He had poured all his talent, intelligence, and his soul into his flute, and he was left barren, desertlike. His flute was beautiful, but it was better not to have known the man. Now, when I hear his flute on a record, I try to dispose of him. I tell him, “Pannalal Ghosh, please don’t come in, let me listen to the flute.”
But Baba wanted him to be introduced to me, and not me to him. It was not for me, because I had no name. I had not done anything, right or wrong, yet, and I was never going to do anything either.
Even now, I can say the same thing: I have not done anything right or wrong. I am a non-doer, and I have remained persistently so, just a non-doer. But Pannalal Ghosh was a great musician. To tell him to touch my feet in front of so many people was very humbling. It was good exercise for him, but twice was too much; but he was a real Bengali Babu.
This term, “Bengali Babu” was invented by the British because their first capital in India was in Calcutta, not New Delhi, and obviously, their first servants were Bengalis. All Bengalis are fish eaters. They stink of fish. Chetana will understand, she is a fisherman’s daughter. Fortunately she can understand exactly. She has the nose too because when I smell something and nobody else can smell it, I have to depend on her. I then ask her, and she certainly smells it.

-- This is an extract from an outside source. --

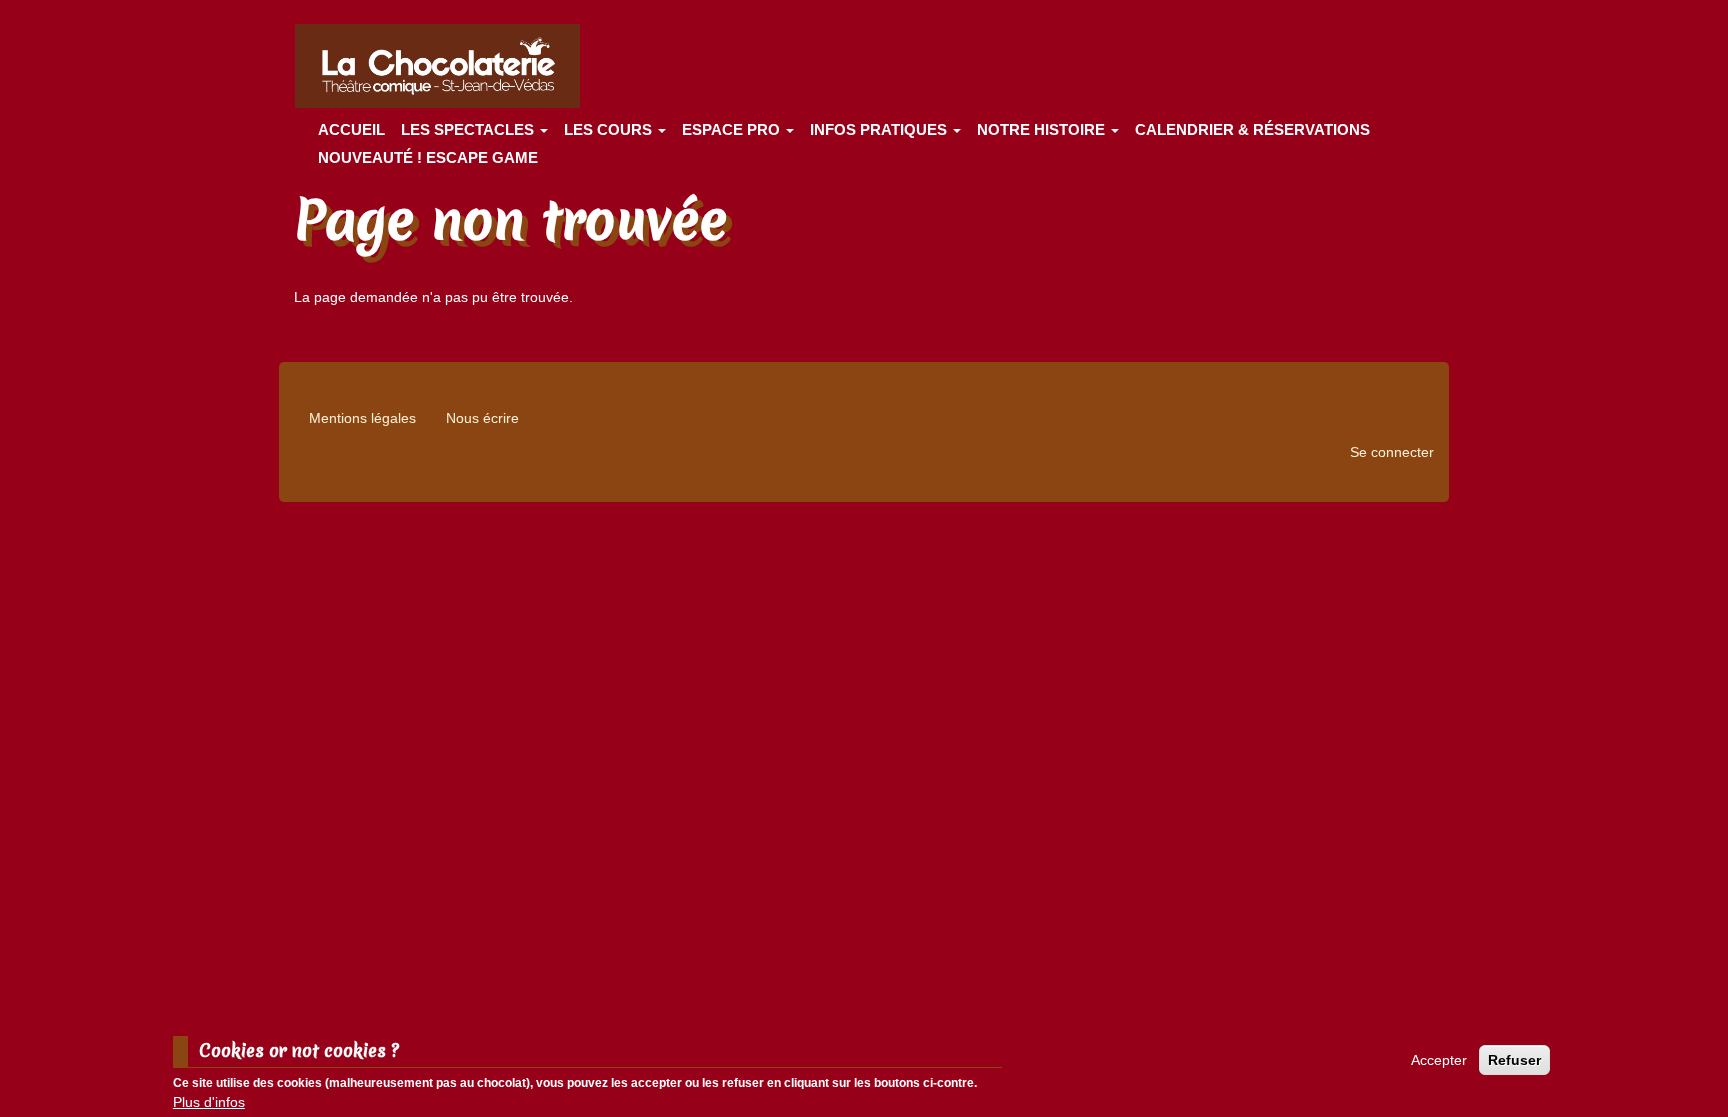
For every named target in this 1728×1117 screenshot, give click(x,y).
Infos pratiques (880, 129)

Bengalis are all fish eaters, and of course they all smell of fish. Every Bengali house has a pond. It happens nowhere else in India; it is special to Bengal. It is a beautiful country. Every house has, according to its capacity, a small or large pond to grow one’s own fish.
You will be surprised to know that the English word bungalow is the name for a Bengali house. Bengal is the English transformation of bangla, and the Britishers called the Bengali house “bungalow.” Each bungalow – that is Bengali house – has a pond in which you grow your own food. The whole place stinks of nothing but fish. To talk to a Bengali, particularly for a man like me, is so difficult. Even when visiting Bengal I never used to speak to Bengalis because of the smell, but only to non-Bengalis who were living there; it was really fishy.
Pannalal Ghosh died just seven days after I had seen him, and Baba had said to him, “This is your last opportunity.” I don’t think he understood it – he looked a little stupid. Forgive me for that expression, but what can I do if someone looks stupid? Whether I say it or not, he still looks stupid. But as far as his playing the flute is concerned, he is a genius. Perhaps that is why, in all other ways, he had become stupid – sucked by the flute, a dangerous instrument. But at least he touched my feet, but without really touching. So Baba said to him, “Touch his feet again and really touch them.”
Pannalal Ghosh said, “I have touched them twice. How does one really touch?”
And can you believe what Baba did? He touched my feet to show him how to do it – with tears in his eyes – and Baba was ninety years old!